Eliezer começa afirmando que dos 50 mil servidores introduzidos na folha de pagamento do Estado, 17 mil foram nomeados mediante uma lei que o governador João Castelo conseguiu aprovar na Assembleia Legislativa pela esmagadora maioria parlamentar que o apoiava.
Por que a lei conquistou o nome de Lei do Cão? Ele responde: “Pelo fato de os servidores contratados por tal lei não contarem com férias, 13º salário, licença saúde, licença gestante, licença especial e para não alongar a lista, não possuir absolutamente nenhum direito”.
Foi esta herança maldita que o governador João Castelo transferiu para o seu sucessor- Luiz Rocha, que ao chegar à frente do Poder Executivo deparou-se com um problema terrível e complicado, uma vez que os servidores públicos estaduais estavam enquadrados em três categorias bem distintas: os amparados pelo regime da Consolidação do Trabalho; os amparados pelo regime do Estatuto dos Funcionários Públicos; e os amparados por nenhum regime, a Lei do Cão.

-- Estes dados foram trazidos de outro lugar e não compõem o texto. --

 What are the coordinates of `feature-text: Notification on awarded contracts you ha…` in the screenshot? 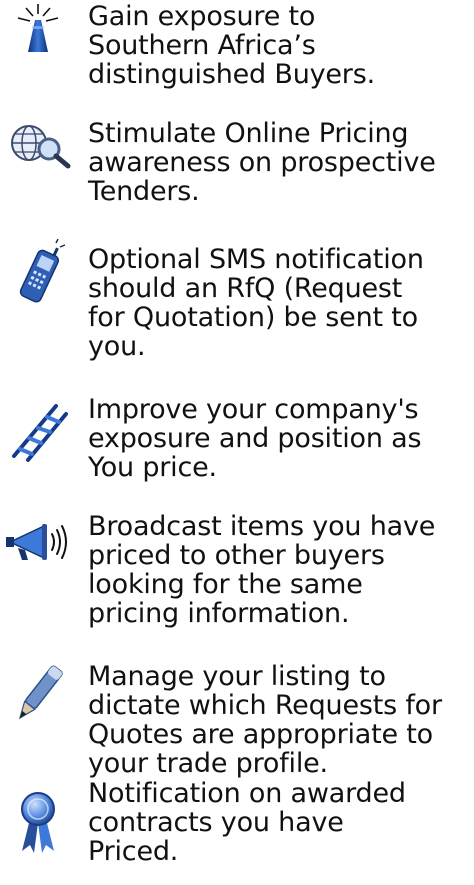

Com essas três categorias funcionais penduradas na folha de pessoal, reinava total e absoluta anarquia no sistema administrativo-financeiro estadual, haja vista a presença de cargas horárias de trabalho diferenciadas, tarefas e atribuições nada compatíveis, áreas de lotação sem controle, enfim, uma imensa confusão.
A situação chegou a um ponto de tamanha desorganização, que o governador Ivar Saldanha, que assumiu o governo em substituição a Castelo, que se desincompatibilizara para concorrer às eleições de senador, tomou uma decisão inadiável e imperiosa. Para por ordem na máquina administrativa, implantou duas jornadas de trabalho aos servidores públicos. No turno da manhã, trabalhava uma parte do pessoal; no turno da tarde, a outra parte. Havia também um controle para os servidores especiais baterem o ponto uma vez por semana. Num dia eram as letras A, B, C. No dia seguinte, E, F, G e assim por diante.

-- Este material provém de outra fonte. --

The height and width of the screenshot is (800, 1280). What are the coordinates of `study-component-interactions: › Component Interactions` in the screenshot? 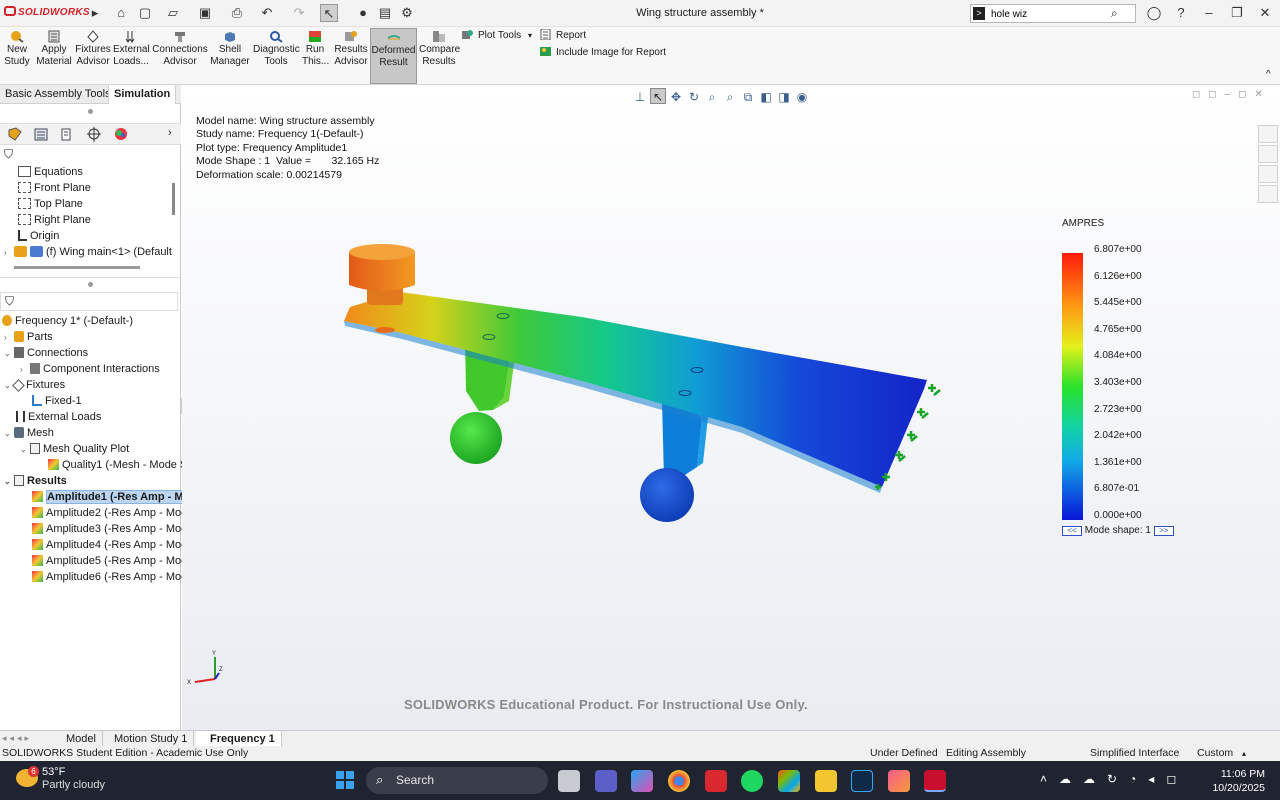 It's located at (90, 369).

Para corrigir essa anomalia, a solução mais recomendável e legal seria a realização do concurso público. Mas foi imediatamente descartada, diante da possibilidade de milhares de pessoas contratadas pela Lei do Cão serem reprovadas, pois a grande maioria dos nomeados não estava habilitada a atuar na função. Também pesou o desemprego que fatalmente ocorreria no Maranhão. Demitir, naquela altura dos acontecimentos, seria coroar Castelo como um governante benevolente e altruísta e dar a Luis Rocha o título de perseguidor e malvado.

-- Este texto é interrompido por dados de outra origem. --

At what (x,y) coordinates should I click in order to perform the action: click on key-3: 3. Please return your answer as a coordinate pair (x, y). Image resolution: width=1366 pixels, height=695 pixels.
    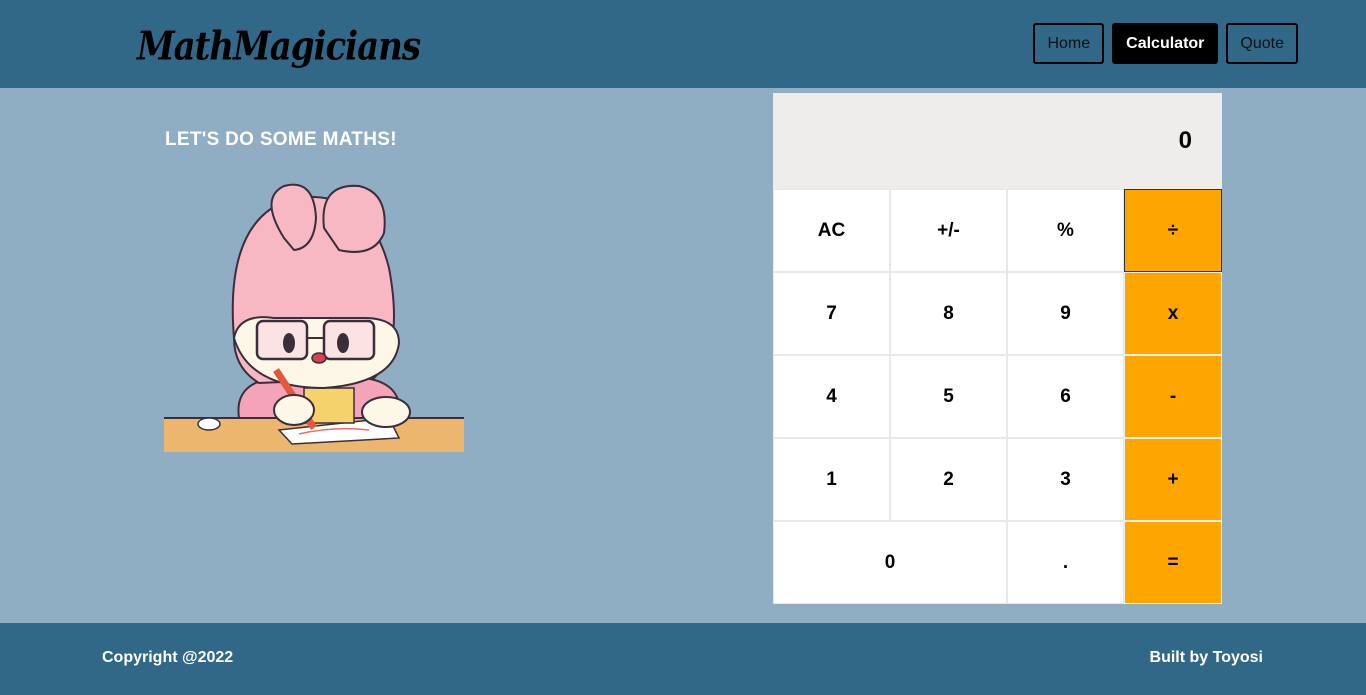
    Looking at the image, I should click on (1066, 480).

Para encontrar uma solução, sem confrontos e inquietações, o governador Luiz Rocha convocou Eliezer Moreira para assumir o cargo de Secretário de Administração, confiado na sua competência e experiência.
Depois de vários estudos, Eliezer e sua equipe tomaram algumas providências que concorreram para resolver o impasse causado pela Lei do Cão. Primeiro, a realização do cadastramento geral para conhecer quem é quem e que o fazia. Só com essa medida, reduziu-se a folha de pessoal. Segundo, estabelecimento de regras de conversão do quadro CLT para o quadro estatutário, com vantagem de progressão funcional. Terceiro, os nomeados pela Lei do Cão poderiam optar para o quadro estatutário dos servidores públicos, assim os servidores amparados por ela passariam a ter existência jurídica, visibilidade e a gozar das vantagens e segurança funcional. Quarto, como a maioria dos nomeados estava na categoria dos professores, foi negociado com os parlamentares uma legislação que permitisse o aproveitamento deles nas funções do magistério até a ocorrência de concurso público.
Foi assim que a Lei do Cão sumiu do mapa e da vida do funcionalismo público estadual. Recentemente, quando da discussão do Estatuto do Magistério, a Lei do Cão voltava à cena. Como hoje em dia ela não passa de um fantasma, que requiescant in pace.